Le temps de l'Afrique est-il arrivé ? Ce siècle est-il celui de l'Afrique ? Rien n'est moins sûr. Certes, l'Afrique évolue, se transforme et elle se construit comme puissance économique avec la Zone de Libre-Echange Continentale Africaine (ZLECAF), le plus grand marché unique de la planète ; elle commence à parler d'une seule voix dans les instances internationales pour répondre aux défis des urgences nouvelles. Incontestablement, l'Afrique s'affirme dans la mondialisation. Mais, la donne change avec l'invasion de l'Ukraine par la Russie.

Les Etats africains sont désormais sommés de choisir, notamment à l'ONU, au moment du vote des résolutions contre la Russie, entre l'« Occident collectif » et le « Sud pluriel ». Beaucoup d'Etats africains refusent de choisir, s'installant sur la ligne du « Mouvement des pays non-alignés ». Mais, la menace d'une nouvelle « Guerre froide » se précise avec la volonté de la Russie de Poutine, la Chine de Xi-Jinping, la Corée du Nord de Kim Jong-un et l'Iran des Ayatollah ultraconservateurs, de constituer un large front anti-occidental.

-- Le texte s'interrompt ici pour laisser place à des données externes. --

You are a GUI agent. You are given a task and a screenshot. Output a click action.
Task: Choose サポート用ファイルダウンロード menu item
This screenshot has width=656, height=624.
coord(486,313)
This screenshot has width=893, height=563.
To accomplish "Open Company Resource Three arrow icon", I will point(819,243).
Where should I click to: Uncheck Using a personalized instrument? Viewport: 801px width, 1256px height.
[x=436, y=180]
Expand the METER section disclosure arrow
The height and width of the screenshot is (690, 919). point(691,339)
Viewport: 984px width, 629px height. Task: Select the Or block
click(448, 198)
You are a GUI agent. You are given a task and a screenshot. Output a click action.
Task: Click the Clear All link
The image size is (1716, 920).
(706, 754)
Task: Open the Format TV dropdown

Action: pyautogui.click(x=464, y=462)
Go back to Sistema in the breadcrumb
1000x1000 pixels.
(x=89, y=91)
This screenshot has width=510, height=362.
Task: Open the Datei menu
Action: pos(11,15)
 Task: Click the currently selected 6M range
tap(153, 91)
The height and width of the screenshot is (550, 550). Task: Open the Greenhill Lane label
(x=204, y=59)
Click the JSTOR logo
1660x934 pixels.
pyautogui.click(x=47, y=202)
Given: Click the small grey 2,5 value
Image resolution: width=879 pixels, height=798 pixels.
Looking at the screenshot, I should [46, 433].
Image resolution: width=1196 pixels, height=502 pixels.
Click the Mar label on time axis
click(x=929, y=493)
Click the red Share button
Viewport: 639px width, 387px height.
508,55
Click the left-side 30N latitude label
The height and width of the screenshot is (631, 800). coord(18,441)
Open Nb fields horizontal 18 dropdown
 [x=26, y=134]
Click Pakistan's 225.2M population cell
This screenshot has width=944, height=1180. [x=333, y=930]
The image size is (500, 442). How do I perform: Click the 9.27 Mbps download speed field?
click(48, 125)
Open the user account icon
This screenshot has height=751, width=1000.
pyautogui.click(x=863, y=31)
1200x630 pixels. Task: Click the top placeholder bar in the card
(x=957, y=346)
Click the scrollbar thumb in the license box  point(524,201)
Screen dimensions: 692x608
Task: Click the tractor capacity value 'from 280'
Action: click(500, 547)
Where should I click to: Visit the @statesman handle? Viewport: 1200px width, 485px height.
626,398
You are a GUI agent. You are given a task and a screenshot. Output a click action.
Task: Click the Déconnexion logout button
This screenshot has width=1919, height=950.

Cette rivalité des puissances dans un monde multipolaire, qui n'est plus simplement une rivalité idéologique, représente pour les Etats africains, très fragiles économiquement, une nouvelle menace. Comme Sisyphe et son rocher, l'Afrique est-elle condamnée à porter éternellement le fardeau de l'Histoire ? Je ne le crois pas, si l'Afrique, s'adressant à des blocs rivaux depuis son importance stratégique et économique croissante sur la scène internationale, affirme sa capacité à construire un ordre mondial plus équitable. Une chose est certaine, le statu quo du vieux monde de Yalta n'est plus tenable. L'Afrique a une carte à jouer.

  • L'Empereur Mansa Moussa (1312-1337) règne sur un empire riche en or qui commerce déjà avec l'Egypte.
  • Antoine Glaser, dans son livre « AfricaFrance » (2014, Ed. Fayard), montre que les Africains sont devenus les maîtres du jeu selon le principe du « qui paie commande ». Mais, l'Afrique dispose-t-elle librement de ses richesses naturelles pour payer et commander au monde ? Ce n'est pas sûr, car le continent, à l'image de la RDC, subit toujours la « malédiction » de son sous-sol et des matières premières agricoles brutes.
  • Le « commerce triangulaire » désigne la déportation d'esclaves noirs réalisée du XVIè au XVIIIè siècles entre l'Europe, l'Afrique et l'Amérique. Le début de la traite des esclaves vers les Amériques commence en 1510.